In primo luogo bisogna ricordare che non ci sono effetti negativi per gli assegni collocati al di sotto di 1.522 euro lordi mensili (cioè sino a tre volte il minimo inps) in quanto anche la nuova normativa garantisce la piena indicizzazione della pensione all'inflazione. Chi ci rimetterà qualcosa sono i pensionati della classe media ed elevata che godono di assegni superiori. Queste pensioni senza la legge di bilancio avrebbero rivisto l'adeguamento nelle misure stabilite dalla legge 388/2000, pari al 90% dell'inflazione per gli assegni sino a 5 volte il minimo (cioè sino a 2.537,1€) e del 75% per la cifra superiore con il ritorno alle fasce progressive (più favorevoli).
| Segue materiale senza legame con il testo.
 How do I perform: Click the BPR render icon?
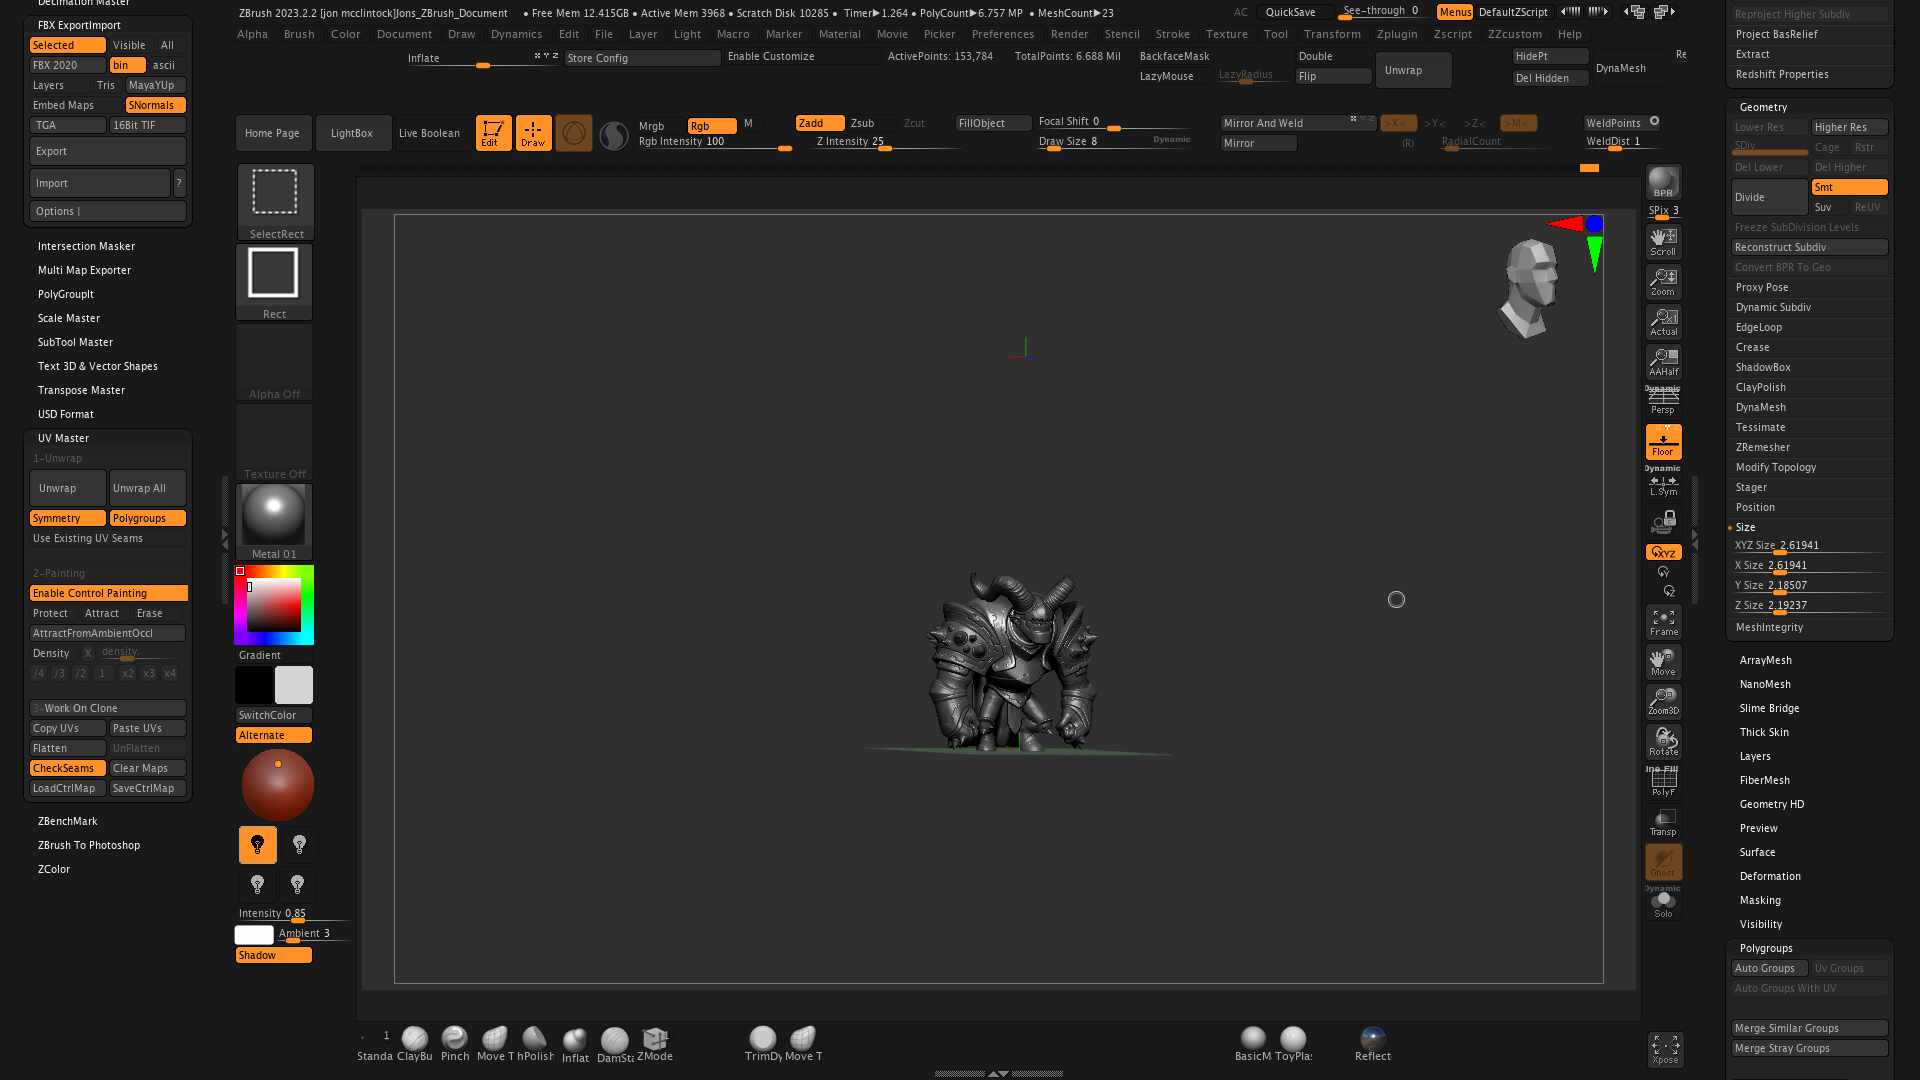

Il nuovo meccanismo inserito nella legge 145/2018 (legge di bilancio 2019) contiene gli aumenti in misura compresa tra il 97% ed il 40% a seconda della classe dell'assegno applicando la rivalutazione direttamente sulla fascia complessiva del reddito pensionistico. Nello specifico le pensioni tra 3 e 4 volte il minimo vengono rivalutate al 97% dell'inflazione; tra 4 e 5 volte al 77%, tra 5 e 6 volte al 52%; tra 6 ed 8 volte al 47%; tra 8 e 9 volte al 45% e quelle superiori a 9 volte al 40%.
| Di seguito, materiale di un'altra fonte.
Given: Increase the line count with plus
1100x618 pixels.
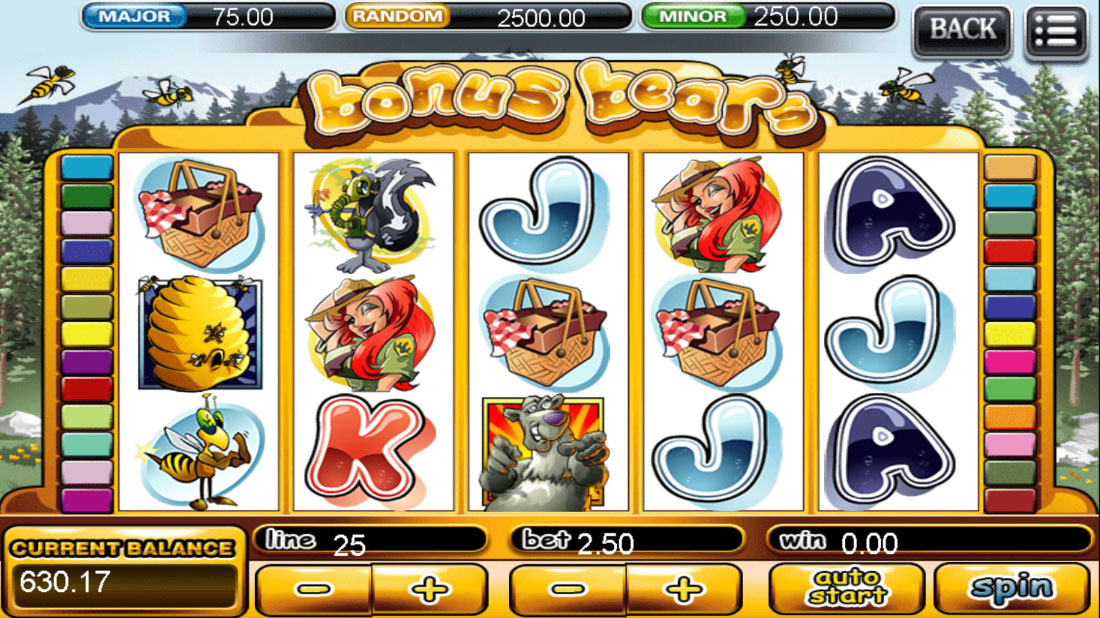Looking at the screenshot, I should 429,590.
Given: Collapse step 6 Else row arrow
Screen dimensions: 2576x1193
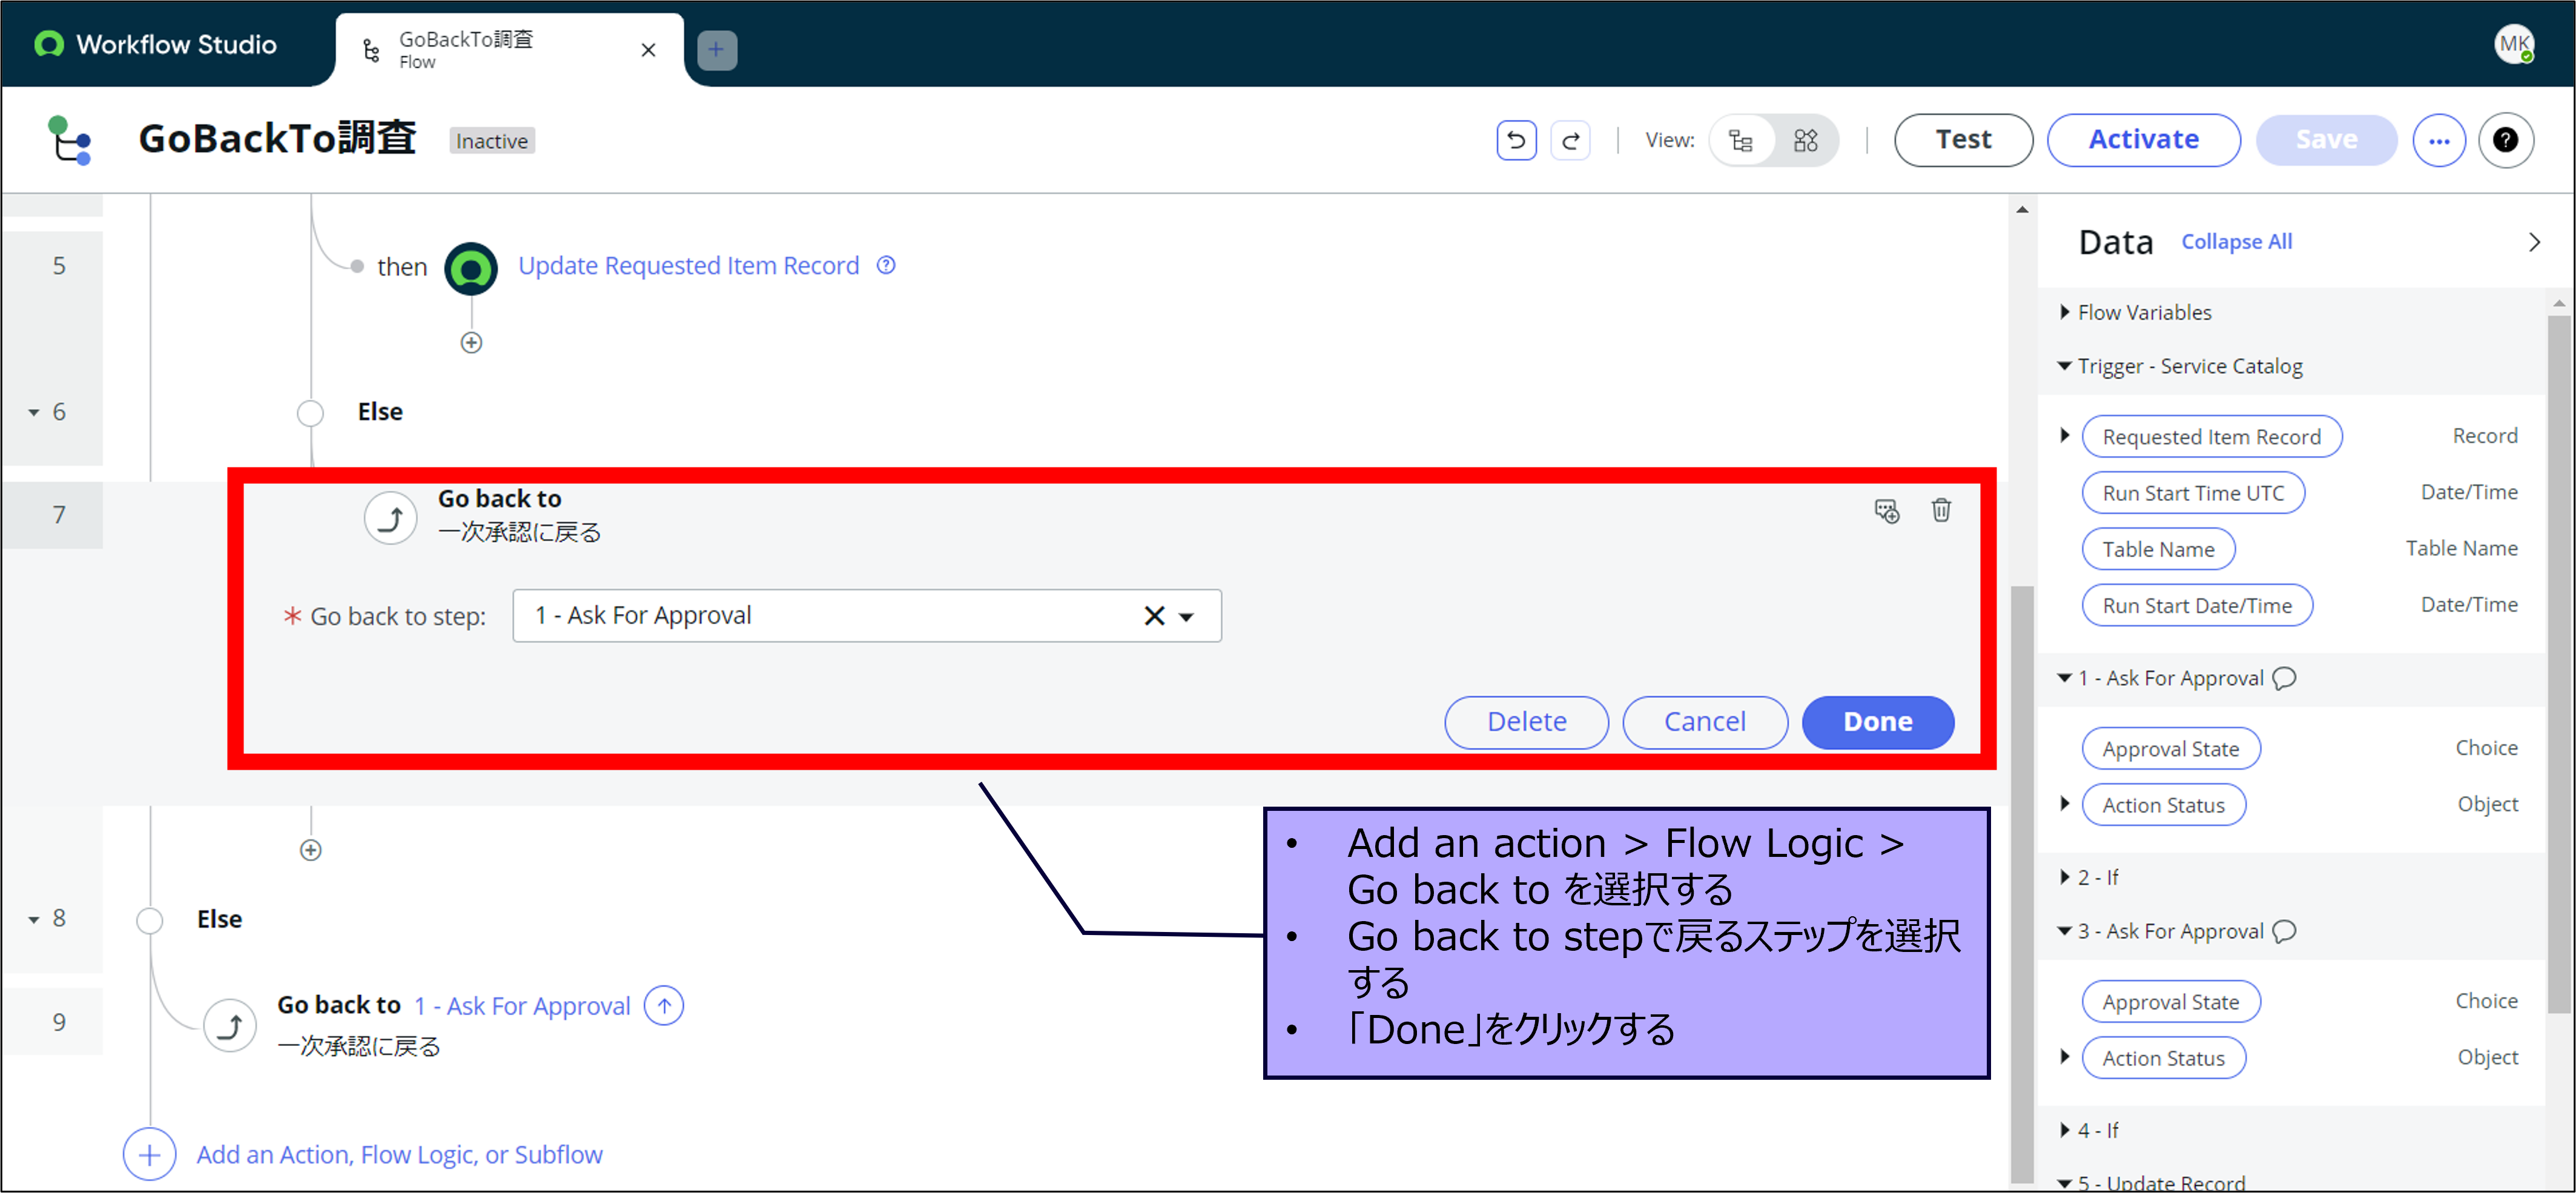Looking at the screenshot, I should point(34,412).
La tabella sottostante mostra, quindi, nelle ultime tre colonne il confronto tra le due normative con riferimento al 2019 utilizzando il tasso di inflazione dell'1,1% già comunicato dall'Istat. Come si vede l'effetto è molto contenuto per gli assegni tra tre e quattro volte il minimo e sale progressivamente per quelli superiori. Così una pensione di 2.800 euro lordi si fermerà nel 2019 al valore di 2.816 euro invece di 2.828 euro, quasi 13 euro al mese in meno in termini di mancata crescita; un assegno di 4.500 euro arriverà a 4.522 euro invece che a 4.543 euro, una differenza di oltre 20 euro al mese ed un assegno di 10mila euro lordi perderà quasi 45 euro al mese in termini di mancata rivalutazione (senza considerare l'effetto del nuovo contributo di solidarietà sulle pensioni superiori a 100mila euro annui).
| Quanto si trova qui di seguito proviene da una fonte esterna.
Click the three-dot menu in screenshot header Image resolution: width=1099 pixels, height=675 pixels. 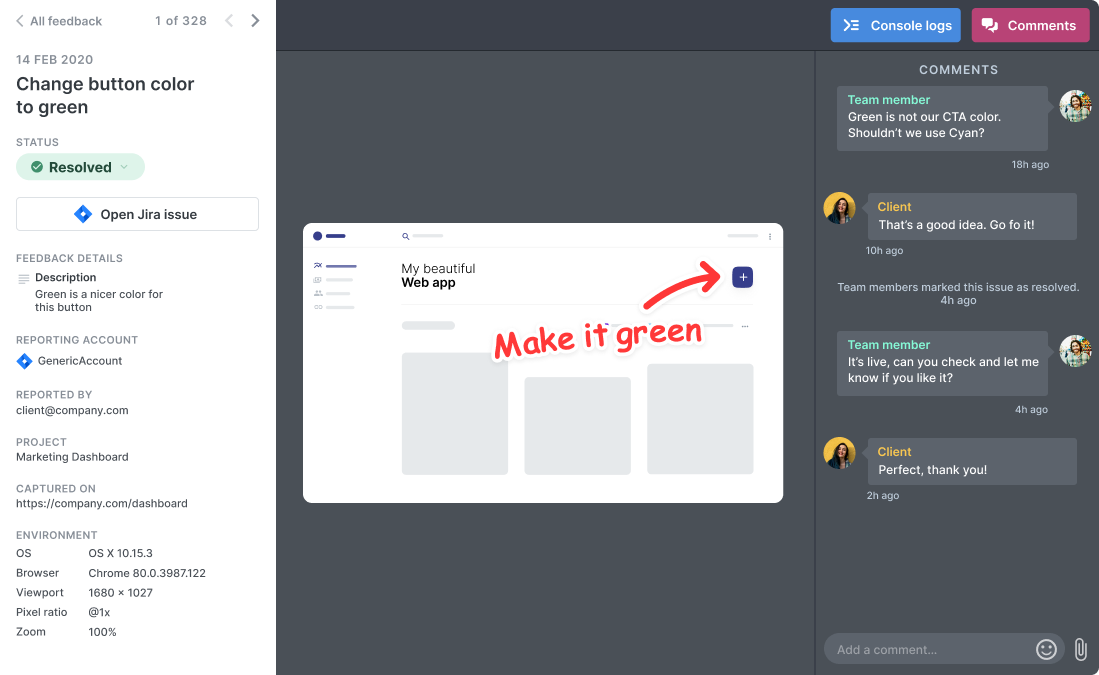[769, 237]
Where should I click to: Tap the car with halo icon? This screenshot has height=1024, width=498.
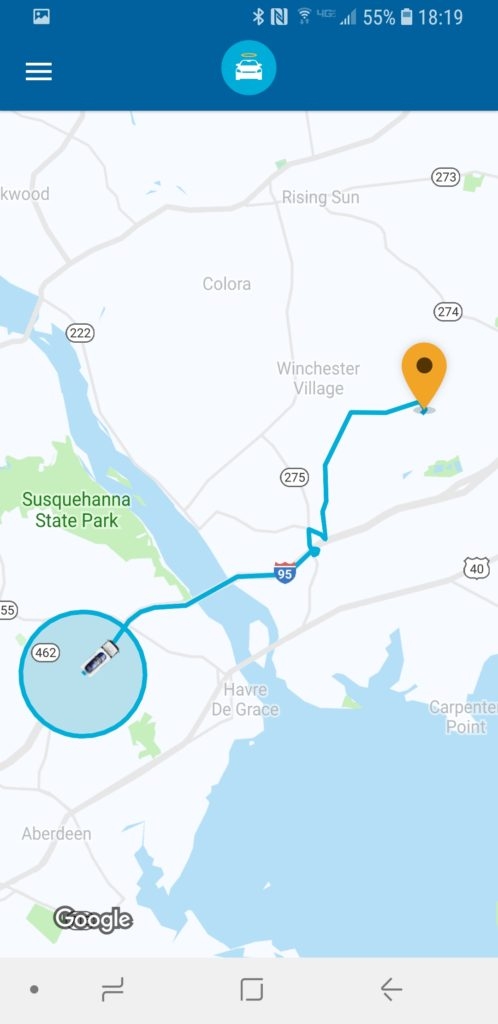click(x=248, y=68)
La novella è, comunque, leggermente più generosa rispetto alla disciplina vigente sino al 31 dicembre 2018 (legge 147/2013). Questa normativa garantiva per le pensioni tra 3 e 4 volte il minimo una rivalutazione al 95% dell'inflazione; tra 4 e 5 volte al 75%; tra 5 e 6 volte al 50%; per le classi di assegno superiori a 6 volte al 45% dell'inflazione. Come si vede nelle prime tre colonne della tabella gli assegni sino a 8 volte il minimo inps (4.059 euro al mese ai valori 2018) godranno quindi di un piccolo incremento rispetto a quanto sarebbe stato concesso prorogando anche nel 2019 le disposizioni di cui alla legge 147/2013; per quelli compresi tra 8 e 9 volte non cambia praticamente nulla, anche la nuova normativa prevede una rivalutazione al 45%; mentre quelli superiori a 9 volte, cioè superiori a 4.566 euro al mese, subiranno un effetto peggiorativo anche rispetto a quanto previsto dalla legge 147/2013. Per questa classe di pensionati la rivalutazione scende, infatti, dal 45% al 40% dell'inflazione.